[swift-evolution] floating point numbers implicit conversion

Stephen Canon scanon at apple.com
Mon Jun 19 17:08:44 CDT 2017


> On Jun 19, 2017, at 5:43 PM, David Sweeris <davesweeris at mac.com> wrote:
> 
> Sent from my iPhone
> On Jun 19, 2017, at 13:44, John McCall via swift-evolution <swift-evolution at swift.org <mailto:swift-evolution at swift.org>> wrote:
> 
>>> On Jun 19, 2017, at 1:58 PM, Stephen Canon via swift-evolution <swift-evolution at swift.org <mailto:swift-evolution at swift.org>> wrote:
>>>> On Jun 19, 2017, at 11:46 AM, Ted F.A. van Gaalen via swift-evolution <swift-evolution at swift.org <mailto:swift-evolution at swift.org>> wrote:
>>>> 
>>>> var result: Float = 0.0
>>>> result = float * integer * uint8 +  double   
>>>> // here, all operands should be implicitly promoted to Double before the complete expression evaluation.
>>> 
>>> You would have this produce different results than:
>>> 
>>> 	let temp = float * integer * uint8
>>> 	result = temp + double
>>> 
>>> That would be extremely surprising to many unsuspecting users.
>>> 
>>> Don’t get me wrong; I *really want* implicit promotions (I proposed one scheme for them  way back when Swift was first unveiled publicly).
>> 
>> I don't!  At least not for floating point.  It is important for both reliable behavior and performance that programmers understand and minimize the conversions they do between different floating-point types.
> 
> How expensive is it?

On most contemporary hardware, it’s comparable to a floating-point add or multiply. On current generation Intel, it’s actually a little bit more expensive than that. Not catastrophic, but expensive enough that you are throwing away half or more of your performance if you incur spurious conversions on every operation.

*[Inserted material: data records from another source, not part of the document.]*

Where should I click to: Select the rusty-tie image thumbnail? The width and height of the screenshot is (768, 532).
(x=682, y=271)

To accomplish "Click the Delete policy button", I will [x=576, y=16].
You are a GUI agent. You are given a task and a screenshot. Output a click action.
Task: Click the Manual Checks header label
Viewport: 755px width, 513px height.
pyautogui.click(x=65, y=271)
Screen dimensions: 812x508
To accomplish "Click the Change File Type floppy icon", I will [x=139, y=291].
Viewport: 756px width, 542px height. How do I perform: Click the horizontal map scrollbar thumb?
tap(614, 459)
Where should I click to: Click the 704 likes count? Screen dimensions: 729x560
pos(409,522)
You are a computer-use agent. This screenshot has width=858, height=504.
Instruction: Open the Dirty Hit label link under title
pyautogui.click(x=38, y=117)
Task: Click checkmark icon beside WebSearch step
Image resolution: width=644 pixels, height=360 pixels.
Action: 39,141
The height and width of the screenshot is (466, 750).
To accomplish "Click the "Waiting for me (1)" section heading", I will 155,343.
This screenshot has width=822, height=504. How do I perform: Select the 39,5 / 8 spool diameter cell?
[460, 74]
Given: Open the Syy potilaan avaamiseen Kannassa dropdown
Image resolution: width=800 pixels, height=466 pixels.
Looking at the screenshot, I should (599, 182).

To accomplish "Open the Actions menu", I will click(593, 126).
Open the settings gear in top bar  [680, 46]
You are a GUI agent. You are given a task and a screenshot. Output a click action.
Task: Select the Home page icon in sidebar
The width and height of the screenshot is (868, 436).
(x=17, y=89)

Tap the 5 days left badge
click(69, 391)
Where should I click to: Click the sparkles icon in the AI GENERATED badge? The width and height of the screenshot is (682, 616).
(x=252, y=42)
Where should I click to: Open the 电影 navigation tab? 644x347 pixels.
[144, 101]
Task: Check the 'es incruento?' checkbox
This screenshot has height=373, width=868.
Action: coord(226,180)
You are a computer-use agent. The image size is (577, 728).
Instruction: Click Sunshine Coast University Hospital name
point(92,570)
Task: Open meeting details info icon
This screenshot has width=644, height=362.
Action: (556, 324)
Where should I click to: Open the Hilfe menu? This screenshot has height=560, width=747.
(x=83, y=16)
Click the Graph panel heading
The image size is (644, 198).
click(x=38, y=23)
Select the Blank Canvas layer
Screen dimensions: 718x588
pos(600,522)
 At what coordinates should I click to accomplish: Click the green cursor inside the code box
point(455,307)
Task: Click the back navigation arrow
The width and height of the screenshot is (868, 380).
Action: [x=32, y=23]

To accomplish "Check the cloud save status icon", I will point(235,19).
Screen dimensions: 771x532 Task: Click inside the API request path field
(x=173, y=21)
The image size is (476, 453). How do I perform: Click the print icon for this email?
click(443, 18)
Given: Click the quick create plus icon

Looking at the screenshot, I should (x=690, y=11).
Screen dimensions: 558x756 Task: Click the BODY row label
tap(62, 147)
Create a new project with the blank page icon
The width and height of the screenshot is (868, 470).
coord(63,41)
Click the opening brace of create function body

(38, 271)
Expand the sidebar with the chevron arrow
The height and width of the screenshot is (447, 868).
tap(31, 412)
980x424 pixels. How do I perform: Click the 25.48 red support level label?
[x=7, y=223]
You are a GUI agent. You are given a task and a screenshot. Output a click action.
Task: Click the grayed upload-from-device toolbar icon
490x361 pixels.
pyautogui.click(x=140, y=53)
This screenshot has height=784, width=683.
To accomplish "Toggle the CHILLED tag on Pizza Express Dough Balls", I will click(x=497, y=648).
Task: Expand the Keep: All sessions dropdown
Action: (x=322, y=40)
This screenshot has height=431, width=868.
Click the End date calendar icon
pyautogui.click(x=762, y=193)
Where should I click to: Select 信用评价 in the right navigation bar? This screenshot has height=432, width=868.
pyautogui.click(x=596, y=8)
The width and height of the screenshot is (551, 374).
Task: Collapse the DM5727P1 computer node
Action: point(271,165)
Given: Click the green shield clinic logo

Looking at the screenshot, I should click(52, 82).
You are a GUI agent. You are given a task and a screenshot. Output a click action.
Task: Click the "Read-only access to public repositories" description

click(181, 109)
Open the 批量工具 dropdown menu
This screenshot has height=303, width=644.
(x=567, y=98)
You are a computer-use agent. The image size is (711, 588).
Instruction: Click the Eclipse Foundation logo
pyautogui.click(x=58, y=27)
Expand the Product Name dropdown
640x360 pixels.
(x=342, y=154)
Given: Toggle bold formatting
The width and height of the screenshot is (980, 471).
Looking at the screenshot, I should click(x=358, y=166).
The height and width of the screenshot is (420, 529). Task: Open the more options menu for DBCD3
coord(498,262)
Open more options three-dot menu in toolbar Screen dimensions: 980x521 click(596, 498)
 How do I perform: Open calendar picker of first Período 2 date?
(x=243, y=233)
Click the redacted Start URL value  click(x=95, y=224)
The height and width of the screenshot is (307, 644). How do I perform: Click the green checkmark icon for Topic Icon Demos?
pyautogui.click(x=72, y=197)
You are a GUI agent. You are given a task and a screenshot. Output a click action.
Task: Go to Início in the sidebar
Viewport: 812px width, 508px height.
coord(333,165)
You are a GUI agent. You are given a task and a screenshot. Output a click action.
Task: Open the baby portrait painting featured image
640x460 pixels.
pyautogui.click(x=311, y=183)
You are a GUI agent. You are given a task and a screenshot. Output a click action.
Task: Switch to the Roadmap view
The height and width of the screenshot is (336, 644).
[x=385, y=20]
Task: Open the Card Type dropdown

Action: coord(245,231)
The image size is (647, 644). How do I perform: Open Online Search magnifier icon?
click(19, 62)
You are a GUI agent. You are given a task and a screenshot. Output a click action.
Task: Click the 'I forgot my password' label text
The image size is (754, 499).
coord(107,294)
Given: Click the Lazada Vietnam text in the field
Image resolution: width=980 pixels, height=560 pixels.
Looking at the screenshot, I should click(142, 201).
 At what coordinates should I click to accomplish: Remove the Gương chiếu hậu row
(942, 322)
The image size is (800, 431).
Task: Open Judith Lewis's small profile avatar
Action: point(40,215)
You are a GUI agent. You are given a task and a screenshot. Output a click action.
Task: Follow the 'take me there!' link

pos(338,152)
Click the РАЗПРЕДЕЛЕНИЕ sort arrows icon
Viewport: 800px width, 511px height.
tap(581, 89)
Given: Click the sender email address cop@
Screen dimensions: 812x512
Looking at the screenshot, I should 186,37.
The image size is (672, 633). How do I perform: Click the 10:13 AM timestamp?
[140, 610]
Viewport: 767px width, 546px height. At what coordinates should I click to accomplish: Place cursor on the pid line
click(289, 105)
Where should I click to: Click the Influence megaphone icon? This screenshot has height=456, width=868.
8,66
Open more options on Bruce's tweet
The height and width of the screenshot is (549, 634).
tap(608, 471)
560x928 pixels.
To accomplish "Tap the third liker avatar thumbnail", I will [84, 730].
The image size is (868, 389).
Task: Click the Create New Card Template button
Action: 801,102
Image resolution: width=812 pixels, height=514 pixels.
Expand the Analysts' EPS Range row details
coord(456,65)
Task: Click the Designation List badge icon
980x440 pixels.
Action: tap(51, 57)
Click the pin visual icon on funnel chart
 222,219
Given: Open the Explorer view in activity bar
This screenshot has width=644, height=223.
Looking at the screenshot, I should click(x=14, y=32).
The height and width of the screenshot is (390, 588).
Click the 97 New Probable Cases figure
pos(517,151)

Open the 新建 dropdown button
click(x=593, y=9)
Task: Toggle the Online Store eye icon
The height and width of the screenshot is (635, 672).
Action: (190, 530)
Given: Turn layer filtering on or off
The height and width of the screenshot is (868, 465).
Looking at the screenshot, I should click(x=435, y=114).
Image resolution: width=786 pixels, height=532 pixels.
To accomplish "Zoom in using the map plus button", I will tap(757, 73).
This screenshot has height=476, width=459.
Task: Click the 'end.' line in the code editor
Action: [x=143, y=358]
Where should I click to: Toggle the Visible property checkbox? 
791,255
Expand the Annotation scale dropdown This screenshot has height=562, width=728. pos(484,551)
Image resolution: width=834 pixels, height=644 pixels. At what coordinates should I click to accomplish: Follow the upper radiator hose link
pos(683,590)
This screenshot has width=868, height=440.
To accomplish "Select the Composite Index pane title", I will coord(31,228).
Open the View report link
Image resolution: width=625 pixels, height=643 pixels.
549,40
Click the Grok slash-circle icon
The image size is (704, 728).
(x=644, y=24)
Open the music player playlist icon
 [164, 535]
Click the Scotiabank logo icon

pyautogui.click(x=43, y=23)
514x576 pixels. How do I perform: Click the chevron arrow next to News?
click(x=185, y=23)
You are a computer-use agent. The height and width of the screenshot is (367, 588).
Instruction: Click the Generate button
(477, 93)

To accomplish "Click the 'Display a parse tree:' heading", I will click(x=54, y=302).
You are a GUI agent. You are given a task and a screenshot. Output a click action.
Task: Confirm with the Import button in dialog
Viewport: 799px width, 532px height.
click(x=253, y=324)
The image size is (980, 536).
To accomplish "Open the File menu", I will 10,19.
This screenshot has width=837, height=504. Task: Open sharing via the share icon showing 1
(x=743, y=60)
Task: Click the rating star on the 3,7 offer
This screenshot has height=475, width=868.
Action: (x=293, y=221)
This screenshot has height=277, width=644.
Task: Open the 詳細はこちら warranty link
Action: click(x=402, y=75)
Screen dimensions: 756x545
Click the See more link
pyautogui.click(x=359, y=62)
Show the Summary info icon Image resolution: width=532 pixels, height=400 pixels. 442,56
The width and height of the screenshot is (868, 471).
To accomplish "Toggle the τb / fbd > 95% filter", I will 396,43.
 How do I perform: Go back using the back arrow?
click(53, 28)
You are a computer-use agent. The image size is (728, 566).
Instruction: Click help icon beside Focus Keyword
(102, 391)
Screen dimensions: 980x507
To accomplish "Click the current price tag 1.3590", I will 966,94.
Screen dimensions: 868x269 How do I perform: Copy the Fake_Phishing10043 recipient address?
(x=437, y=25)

This is really common in C and C++ where a naked floating-point literal like 1.2 is double:

	float x;
	x *= 1.2;

Instead of a bare multiplication (current generation x86 hardware: 1 µop and 4 cycles latency) this produces a convert-to-double, multiplication, and convert-to-float (5 µops and 14 cycles latency per Agner Fog).